TASK TO COMPLETE =
What is needed is an exact copy of the data that follows.

EXERCISE DATA =
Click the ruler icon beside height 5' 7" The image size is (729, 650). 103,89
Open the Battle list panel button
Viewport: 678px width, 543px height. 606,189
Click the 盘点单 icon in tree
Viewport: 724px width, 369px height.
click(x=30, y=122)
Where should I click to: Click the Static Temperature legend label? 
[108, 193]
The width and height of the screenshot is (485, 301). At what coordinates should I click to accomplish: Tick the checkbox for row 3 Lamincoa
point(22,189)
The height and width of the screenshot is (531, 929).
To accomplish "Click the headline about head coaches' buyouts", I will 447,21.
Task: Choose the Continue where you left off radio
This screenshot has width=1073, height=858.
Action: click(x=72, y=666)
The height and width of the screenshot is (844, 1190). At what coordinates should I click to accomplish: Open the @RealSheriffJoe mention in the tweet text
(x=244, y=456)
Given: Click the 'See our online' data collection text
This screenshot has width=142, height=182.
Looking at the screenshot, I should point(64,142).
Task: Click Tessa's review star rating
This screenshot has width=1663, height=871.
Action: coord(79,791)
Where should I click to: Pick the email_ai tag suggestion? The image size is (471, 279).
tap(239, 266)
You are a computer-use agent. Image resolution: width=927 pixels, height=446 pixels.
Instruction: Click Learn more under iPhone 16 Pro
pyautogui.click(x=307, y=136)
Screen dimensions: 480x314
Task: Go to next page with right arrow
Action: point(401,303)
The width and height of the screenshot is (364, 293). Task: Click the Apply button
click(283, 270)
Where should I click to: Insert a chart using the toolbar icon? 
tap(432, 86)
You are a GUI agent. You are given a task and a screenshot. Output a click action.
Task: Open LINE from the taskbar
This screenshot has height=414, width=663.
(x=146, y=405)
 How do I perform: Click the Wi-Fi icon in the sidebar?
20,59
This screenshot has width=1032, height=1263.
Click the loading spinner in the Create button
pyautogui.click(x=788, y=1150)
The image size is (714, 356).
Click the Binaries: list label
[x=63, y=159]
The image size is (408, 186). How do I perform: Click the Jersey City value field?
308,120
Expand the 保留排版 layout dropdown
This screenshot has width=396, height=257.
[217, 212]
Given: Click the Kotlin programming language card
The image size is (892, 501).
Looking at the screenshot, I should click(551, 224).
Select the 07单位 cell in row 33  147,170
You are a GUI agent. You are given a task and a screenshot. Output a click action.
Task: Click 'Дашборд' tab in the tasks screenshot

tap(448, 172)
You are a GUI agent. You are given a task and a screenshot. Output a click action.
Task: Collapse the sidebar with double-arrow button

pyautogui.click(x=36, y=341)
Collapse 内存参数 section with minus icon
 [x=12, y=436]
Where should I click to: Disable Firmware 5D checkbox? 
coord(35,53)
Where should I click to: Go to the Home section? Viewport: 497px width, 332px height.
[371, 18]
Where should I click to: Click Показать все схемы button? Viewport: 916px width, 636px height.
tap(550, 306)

TASK OUTPUT =
Click the ruler icon beside height 5' 7" The image size is (729, 650). 103,89
Open the Battle list panel button
Viewport: 678px width, 543px height. 606,189
Click the 盘点单 icon in tree
Viewport: 724px width, 369px height.
click(x=30, y=122)
Where should I click to: Click the Static Temperature legend label? 
[108, 193]
The width and height of the screenshot is (485, 301). At what coordinates should I click to accomplish: Tick the checkbox for row 3 Lamincoa
point(22,189)
The height and width of the screenshot is (531, 929).
To accomplish "Click the headline about head coaches' buyouts", I will 447,21.
Task: Choose the Continue where you left off radio
This screenshot has width=1073, height=858.
Action: click(x=72, y=666)
The height and width of the screenshot is (844, 1190). At what coordinates should I click to accomplish: Open the @RealSheriffJoe mention in the tweet text
(x=244, y=456)
Given: Click the 'See our online' data collection text
This screenshot has width=142, height=182.
Looking at the screenshot, I should point(64,142).
Task: Click Tessa's review star rating
This screenshot has width=1663, height=871.
Action: coord(79,791)
Where should I click to: Pick the email_ai tag suggestion? The image size is (471, 279).
tap(239, 266)
You are a computer-use agent. Image resolution: width=927 pixels, height=446 pixels.
Instruction: Click Learn more under iPhone 16 Pro
pyautogui.click(x=307, y=136)
Screen dimensions: 480x314
Task: Go to next page with right arrow
Action: point(401,303)
The width and height of the screenshot is (364, 293). Task: Click the Apply button
click(283, 270)
Where should I click to: Insert a chart using the toolbar icon? 
tap(432, 86)
You are a GUI agent. You are given a task and a screenshot. Output a click action.
Task: Open LINE from the taskbar
This screenshot has height=414, width=663.
(x=146, y=405)
 How do I perform: Click the Wi-Fi icon in the sidebar?
20,59
This screenshot has width=1032, height=1263.
Click the loading spinner in the Create button
pyautogui.click(x=788, y=1150)
The image size is (714, 356).
Click the Binaries: list label
[x=63, y=159]
The image size is (408, 186). How do I perform: Click the Jersey City value field?
308,120
Expand the 保留排版 layout dropdown
This screenshot has width=396, height=257.
[217, 212]
Given: Click the Kotlin programming language card
The image size is (892, 501).
Looking at the screenshot, I should click(551, 224).
Select the 07单位 cell in row 33  147,170
You are a GUI agent. You are given a task and a screenshot. Output a click action.
Task: Click 'Дашборд' tab in the tasks screenshot

tap(448, 172)
You are a GUI agent. You are given a task and a screenshot. Output a click action.
Task: Collapse the sidebar with double-arrow button

pyautogui.click(x=36, y=341)
Collapse 内存参数 section with minus icon
 [x=12, y=436]
Where should I click to: Disable Firmware 5D checkbox? 
coord(35,53)
Where should I click to: Go to the Home section? Viewport: 497px width, 332px height.
[371, 18]
Where should I click to: Click Показать все схемы button? Viewport: 916px width, 636px height.
tap(550, 306)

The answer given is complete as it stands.